与正常组比较，##P<0.01；与模型组比较，**P<0.01

2.2 MFP对APAP诱导小鼠肝损伤的保护作用

血清ALT,AST,LDH水平均是肝损伤的敏感指标[9].MFP对APAP诱导小鼠肝损伤的保护作用结果见表1.如表1所示：与正常组相比，模型组小鼠肝脏指数和血清中ALT,AST,LDH的水平均显著升高(P<0.01).经不同剂量MFP处理后，小鼠肝脏指数和这3种酶的水平较模型组均显著降低(P<0.05或P<0.01).

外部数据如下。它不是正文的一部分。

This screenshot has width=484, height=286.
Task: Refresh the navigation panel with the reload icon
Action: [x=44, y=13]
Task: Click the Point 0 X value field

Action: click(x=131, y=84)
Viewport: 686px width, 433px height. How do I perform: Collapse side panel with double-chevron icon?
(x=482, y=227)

表1 MFP对小鼠肝脏指数及血清ALT、AST和LDH水平的影响

2.3 MFP对APAP肝损伤小鼠肝组织病理变化的影响

MFP对APAP肝损伤小鼠肝组织病理变化的影响结果见图2.由图2可见：正常组小鼠肝细胞排列整齐且细胞形态正常；模型组小鼠肝细胞排列紊乱，可见明显的组织内出血和炎性细胞浸润；MFP低剂量组肝组织出血点减少，肝损伤程度明显减轻；MFP高剂量组肝组织结构接近正常.

箭头指向肝组织出血点，圆圈圈出炎性细胞浸润现象

2.4 MFP缓解APAP诱导小鼠肝脏氧化应激

MFP缓解APAP诱导的肝脏氧化应激结果见表2.如表2所示：与正常组相比，模型组小鼠肝组织中MDA含量显著升高(P<0.05)，GSH,T-SOD,T-AOC水平显著降低(P<0.01).经不同剂量MFP处理后，小鼠肝脏中的MDA水平较模型组显著降低(P<0.01)，GSH, T-SOD, T-AOC的水平显著升高(P<0.05或P<0.01).

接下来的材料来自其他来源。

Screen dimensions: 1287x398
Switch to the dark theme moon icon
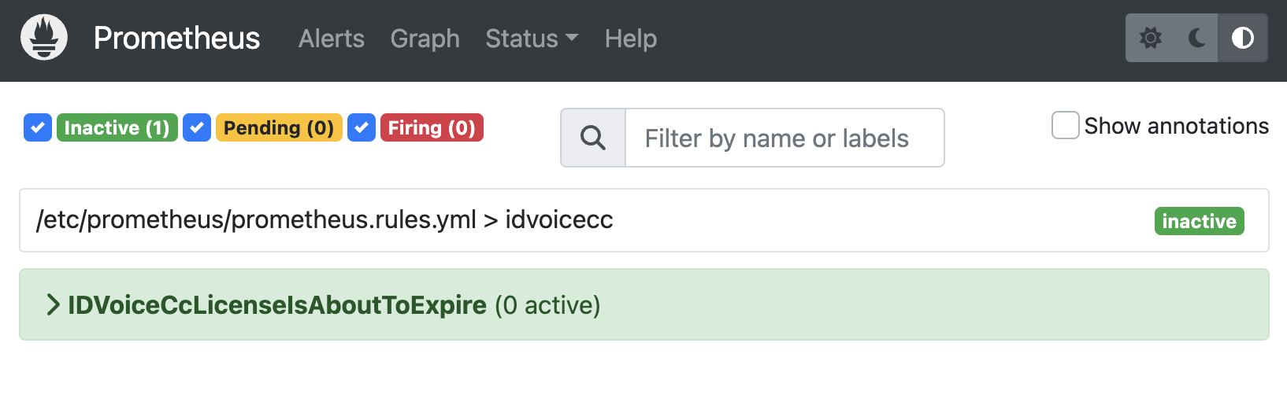coord(1197,38)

表2 MFP对小鼠MDA, GSH, T-SOD和T-AOC水平的影响

2.5 MFP抑制APAP诱导的小鼠肝脏炎症反应

TNF-α, IL-1β和IL-6是主要的炎症因子，MFP抑制APAP诱导的肝脏炎症反应结果见表3.如表3所示：在模型组小鼠的肝组织中，这3个细胞因子的含量较正常小鼠均有显著上升(P<0.01).在MFP低剂量组中，肝脏TNF-α水平由173.71 pg·mL-1降至145.20 pg·mL-1，IL-6水平由156.02 pg·mL-1降至130.32 pg·mL-1，差异具有统计学意义(P<0.05或P<0.01).高剂量的MFP可显著降低其中TNF-α, IL-1β, IL-6的含量(P<0.01).

表3 MFP对肝组织中TNF-α、IL-1β和IL-6含量的影响

2.6 MFP对小鼠肝脏中HO-1, G6PD和NF-κB p65蛋白表达水平的影响

HO-1和G6PD在细胞对抗各种因素引起的氧化应激过程中扮演了重要角色，NF-κB p65蛋白则对于介导机体炎症反应具有重要意义.MFP对小鼠肝脏中HO-1, G6PD, NF-κB p65蛋白表达水平的影响见图3.由图3可见：与正常组相比，模型组小鼠肝组织中的HO-1和G6PD的蛋白表达量有降低趋势，而NF-κB p65蛋白的表达水平则明显上升(P<0.05).与模型组相比，高剂量MFP可显著提高肝脏中HO-1和G6PD的蛋白表达量(P<0.01)，并明显降低NF-κB p65的蛋白表达量(P<0.01).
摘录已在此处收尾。